Does not compute

By MIKE MILIARD  |  October 30, 2008

Without a net?
Obama isn’t perfect when it comes to technology and telecommunications issues. He supported the Bush administration’s sweeping wiretap legislation, for instance. But McCain’s Senate votes, time and again, have shown an inclination to side with telecom companies over the public good.

Nowhere is that more evident than on the issue of network neutrality, which pits the pecuniary interests of access providers against the openness and equality of the Web, and its continued ability to evolve.

“Obama is unequivocally in support of net neutrality, and McCain has given all indications that he is not,” says Andrew Rasiej, co-founder of techPresident — a blog that covers “how the presidential candidates are using the Web, and how the Web is using them.” “Or, a better way to say it is that he will defer to the telecom-cable lobby for policy decisions on that subject.”
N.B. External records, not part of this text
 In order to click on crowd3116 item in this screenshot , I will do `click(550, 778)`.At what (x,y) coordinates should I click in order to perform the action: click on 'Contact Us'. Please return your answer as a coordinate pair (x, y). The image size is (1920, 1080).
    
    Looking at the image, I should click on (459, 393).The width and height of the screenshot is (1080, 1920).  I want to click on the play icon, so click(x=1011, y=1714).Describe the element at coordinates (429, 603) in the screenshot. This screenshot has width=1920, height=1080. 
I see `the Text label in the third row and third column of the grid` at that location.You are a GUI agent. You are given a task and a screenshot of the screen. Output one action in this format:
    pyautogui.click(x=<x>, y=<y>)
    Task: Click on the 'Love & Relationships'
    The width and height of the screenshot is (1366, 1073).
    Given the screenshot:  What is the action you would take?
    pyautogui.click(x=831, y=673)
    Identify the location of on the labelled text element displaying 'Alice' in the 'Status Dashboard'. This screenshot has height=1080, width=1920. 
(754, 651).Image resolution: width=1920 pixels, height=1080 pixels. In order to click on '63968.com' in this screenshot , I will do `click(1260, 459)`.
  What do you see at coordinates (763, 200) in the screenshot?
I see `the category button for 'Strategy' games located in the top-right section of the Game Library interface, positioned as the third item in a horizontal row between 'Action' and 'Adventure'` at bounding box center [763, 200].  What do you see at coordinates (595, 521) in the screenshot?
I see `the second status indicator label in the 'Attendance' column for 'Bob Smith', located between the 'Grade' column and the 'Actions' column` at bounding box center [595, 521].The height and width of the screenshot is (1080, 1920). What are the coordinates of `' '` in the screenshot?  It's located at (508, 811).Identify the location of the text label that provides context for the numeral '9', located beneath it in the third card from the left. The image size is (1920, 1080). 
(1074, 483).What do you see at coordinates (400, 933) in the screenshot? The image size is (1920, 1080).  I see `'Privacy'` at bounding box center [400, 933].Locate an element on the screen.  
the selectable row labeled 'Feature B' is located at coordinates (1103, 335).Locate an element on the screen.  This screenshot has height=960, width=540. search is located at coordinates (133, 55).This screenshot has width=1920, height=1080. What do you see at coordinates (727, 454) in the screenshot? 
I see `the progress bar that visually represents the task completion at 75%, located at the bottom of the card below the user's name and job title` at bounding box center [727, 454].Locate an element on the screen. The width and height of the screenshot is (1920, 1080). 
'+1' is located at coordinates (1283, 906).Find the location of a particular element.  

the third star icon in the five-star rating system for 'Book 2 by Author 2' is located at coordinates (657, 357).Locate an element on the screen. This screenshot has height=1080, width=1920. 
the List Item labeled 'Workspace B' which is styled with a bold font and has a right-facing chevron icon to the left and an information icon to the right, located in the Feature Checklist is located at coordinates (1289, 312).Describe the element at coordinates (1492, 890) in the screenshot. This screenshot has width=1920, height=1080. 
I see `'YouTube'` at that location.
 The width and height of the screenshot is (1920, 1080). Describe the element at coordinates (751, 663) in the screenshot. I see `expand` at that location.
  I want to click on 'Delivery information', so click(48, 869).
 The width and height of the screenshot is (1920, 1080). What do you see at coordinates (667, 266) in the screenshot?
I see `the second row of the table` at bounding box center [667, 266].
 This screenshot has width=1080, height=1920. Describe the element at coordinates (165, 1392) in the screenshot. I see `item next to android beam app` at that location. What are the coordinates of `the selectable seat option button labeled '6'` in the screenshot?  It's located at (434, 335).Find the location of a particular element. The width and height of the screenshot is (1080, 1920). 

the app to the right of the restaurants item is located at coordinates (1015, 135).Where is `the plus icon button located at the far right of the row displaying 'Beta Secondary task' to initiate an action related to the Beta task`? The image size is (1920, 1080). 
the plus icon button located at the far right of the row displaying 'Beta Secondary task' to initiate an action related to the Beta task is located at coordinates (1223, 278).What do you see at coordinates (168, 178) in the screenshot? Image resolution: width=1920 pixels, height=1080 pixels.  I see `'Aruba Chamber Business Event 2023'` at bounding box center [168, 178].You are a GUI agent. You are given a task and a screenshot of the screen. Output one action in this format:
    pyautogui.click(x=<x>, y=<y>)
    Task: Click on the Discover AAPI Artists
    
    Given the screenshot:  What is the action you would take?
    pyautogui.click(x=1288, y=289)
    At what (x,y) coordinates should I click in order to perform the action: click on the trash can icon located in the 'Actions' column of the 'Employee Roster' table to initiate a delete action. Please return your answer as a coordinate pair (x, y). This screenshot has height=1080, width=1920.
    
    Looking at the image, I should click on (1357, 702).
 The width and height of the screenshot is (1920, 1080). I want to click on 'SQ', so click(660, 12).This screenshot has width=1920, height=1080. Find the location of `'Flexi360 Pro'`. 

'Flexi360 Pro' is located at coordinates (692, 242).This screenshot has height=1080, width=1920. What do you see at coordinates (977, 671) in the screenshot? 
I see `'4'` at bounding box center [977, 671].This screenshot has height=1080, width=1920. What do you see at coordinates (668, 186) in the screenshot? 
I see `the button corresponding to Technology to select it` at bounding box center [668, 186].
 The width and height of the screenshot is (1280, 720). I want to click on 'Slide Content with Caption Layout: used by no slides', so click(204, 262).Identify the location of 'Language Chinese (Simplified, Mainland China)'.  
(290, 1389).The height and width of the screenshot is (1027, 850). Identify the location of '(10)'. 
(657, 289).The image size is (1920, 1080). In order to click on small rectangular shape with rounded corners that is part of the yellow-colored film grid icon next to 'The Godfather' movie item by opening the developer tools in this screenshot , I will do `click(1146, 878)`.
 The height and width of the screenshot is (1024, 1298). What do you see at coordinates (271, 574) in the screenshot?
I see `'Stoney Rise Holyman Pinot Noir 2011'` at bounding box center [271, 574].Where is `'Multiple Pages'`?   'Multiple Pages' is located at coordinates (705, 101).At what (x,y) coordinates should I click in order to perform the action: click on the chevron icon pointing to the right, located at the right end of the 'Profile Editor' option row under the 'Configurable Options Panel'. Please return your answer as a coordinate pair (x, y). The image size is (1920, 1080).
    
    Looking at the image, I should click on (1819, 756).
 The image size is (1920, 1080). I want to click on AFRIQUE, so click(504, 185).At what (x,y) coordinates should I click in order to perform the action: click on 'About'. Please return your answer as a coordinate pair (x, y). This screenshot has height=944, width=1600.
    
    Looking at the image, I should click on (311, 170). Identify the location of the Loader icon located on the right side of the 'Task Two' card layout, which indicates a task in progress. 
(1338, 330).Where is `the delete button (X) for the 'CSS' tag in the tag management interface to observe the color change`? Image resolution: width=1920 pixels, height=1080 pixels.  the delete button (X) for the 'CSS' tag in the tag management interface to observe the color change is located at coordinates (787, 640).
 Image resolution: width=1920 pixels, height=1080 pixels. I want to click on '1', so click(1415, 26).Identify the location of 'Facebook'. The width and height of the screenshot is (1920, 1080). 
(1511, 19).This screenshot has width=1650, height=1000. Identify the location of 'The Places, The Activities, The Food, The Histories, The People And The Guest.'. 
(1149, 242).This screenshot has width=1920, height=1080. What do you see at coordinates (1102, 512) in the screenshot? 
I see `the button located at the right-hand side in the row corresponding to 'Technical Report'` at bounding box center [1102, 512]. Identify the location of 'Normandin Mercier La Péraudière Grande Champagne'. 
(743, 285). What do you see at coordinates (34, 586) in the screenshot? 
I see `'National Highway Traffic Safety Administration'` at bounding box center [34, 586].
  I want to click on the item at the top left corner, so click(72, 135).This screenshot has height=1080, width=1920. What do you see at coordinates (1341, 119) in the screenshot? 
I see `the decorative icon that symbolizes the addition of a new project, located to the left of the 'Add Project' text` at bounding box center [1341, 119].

As with the stock market, McCain believes it’s paramount to “keep the Internet and entrepreneurs free of unnecessary regulation,” according to his technology platform — which was drafted with the help of former FCC chair Michael Powell. Meaning: Internet service providers should be free to flex their financial muscle, potentially at the expense of the freedom of the Web.

When McCain was queried last year about net neutrality, he dithered — but seemed foremost concerned about keeping telecom companies’ coffers filled. On the one hand, “anything that impinges on the ability for people to have access needs to be considered very carefully,” he said. On the other, he reasoned, “when you control the pipe, you should be able to get profit from your investment.”

Get off my property!
Earlier this month, President Bush signed the Prioritizing Resources and Organization for Intellectual Property (PRO-IP) Act into law. In addition to stiffening penalties for music, movie, and software pirates, it would also empower the president to appoint a “Copyright Czar,” who’d be sicced on infringers.

The law enjoys bipartisan support. And, certainly, one can’t imagine Obama — enlightened to the ways of the Internet Age as he may be — downloading Chinese Democracy from zShare as he chats on the phone with Hu Jintao.

But how vigorously and with what means intellectual property is defended could depend on the president. Rasiej thinks we’d “see a continuation of existing copyright holders using every available political and financial interest they can to preserve their rights for as long as possible under a McCain administration,” while he predicts that, “under an Obama administration, you will actually see an intellectual curiosity about new business models to be discovered.”

(Interestingly, McCain himself just got caught up in a copyright controversy of his own, when YouTube, having removed campaign videos because they contained clips from, among others, Fox News, rebuffed his entreaties to put them back up; the videos were in violation of the Digital Millennium Copyright Act, which McCain voted for in 1998.)

The sweet science
Obama and McCain do agree on some things. Both are for getting broadband into rural and low-income homes, for instance. They just disagree on how to do it. McCain wants to give tax breaks to the telecoms to make it happen. Obama’s idea is to take federal tax revenue that’s currently subsidizing rural phone use to instead subsidize rural broadband use.